> _SOURCE TEXT_
((

Wednesday, January 15, 2014

Spaceship Urff #1 -- Author Spotlight: Ian Hutson

I'd like to welcome author Ian Hutson to Spaceship Urff! Since I can't really say anything about him that he hasn't said better himself, we'll jump right into the interview. Tally Ho!


Just who is Ian Hutson?

My Father was a Grimsby deep-sea fisherman turned Cold War spy, an electronic-warfare expert turned naval historian. My Mother was a factory-worker, home-maker, socialite and lady. When I was born we moved to Hong Kong in time for the worst cholera epidemic, drought and typhoon of the century. As a child I spoke only Cantonese and a little pidgin English.

I learned to read and write at age nine, on the Isle of Lewis in the Outer Hebrides, Scotland where my Father listened in to the USSR’s transmissions and we all lived on a croft with two pet sheep and a house with no running water and no bathroom. Aged ten we lived in a friend’s public zoo in Norfolk (and I skipped school for the year). Aged fourteen I enjoyed driving my Aunt around to lay off her semi-pro bets at bookmakers. I eventually studied for a BA in Operation Research Systems Analysis and a Masters in Industrial Relations and then started work in the British Civil Service and EDS, ITSA, AVIVA et al. Only got shot at once, while my car was stuck at traffic signals - and they missed me (just).

Corporations and I company on acrimonious terms and I left to concentrate on my own businesses. Naturally, I promptly went bankrupt when the world went belly-up and lost my home, car and valuables to the Official Receiver’s auctioneers, although I must say that the County Court lady Judge was a sweetums, considering. I am now a peacenik vegan hippie living in a hedgerow in Lincolnshire, England, and my hobbies are starving, patching my underwear and being happy. If I grow up then I rather want to be a Womble or possibly a Clanger.

Fair enough. So I understand you do unspeakable things with words. Would you like to speak about it?

I feel that I should talk to someone. Perhaps a trained professional with a couch and a way with hypnotism. The notion that words have rights too is one that often worries me. We pluck them out of the aether and slap them down in new neighbourhoods like demented social workers relocating refugees, but is is fair to the words? In re-homing 'risible' next to 'science' and in putting 'guffaw' next to 'gusset' have we split up a lexicographical family? Will the new combinations work or will there be riots? I practise the most appalling segregation and attempts at linguistic-cleansing in my writing, unashamedly favouring English-English over all of the more modern derivatives. Am I a professional? Yes indeed - I never, never, never approach my typewriter without first donning my white lab-coat and my safety spectacles.

Why did you decide to become a writer?

))

Transcribe the author interview word for word, from "I'd like to" up to and including "is Ian Hutson?".

> _DATA PROVIDED_
((

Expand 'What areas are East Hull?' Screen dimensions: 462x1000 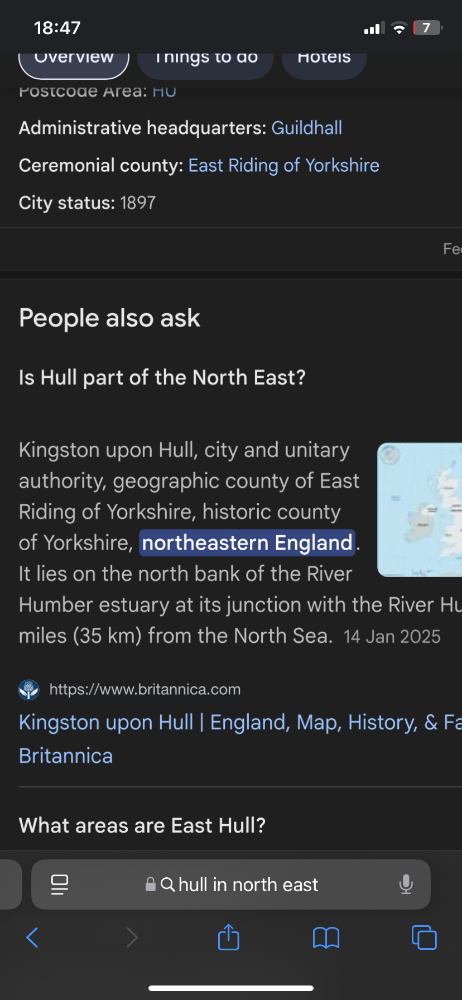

))

> _OUTPUT OF THE TASK_
I'd like to welcome author Ian Hutson to Spaceship Urff! Since I can't really say anything about him that he hasn't said better himself, we'll jump right into the interview. Tally Ho!


Just who is Ian Hutson?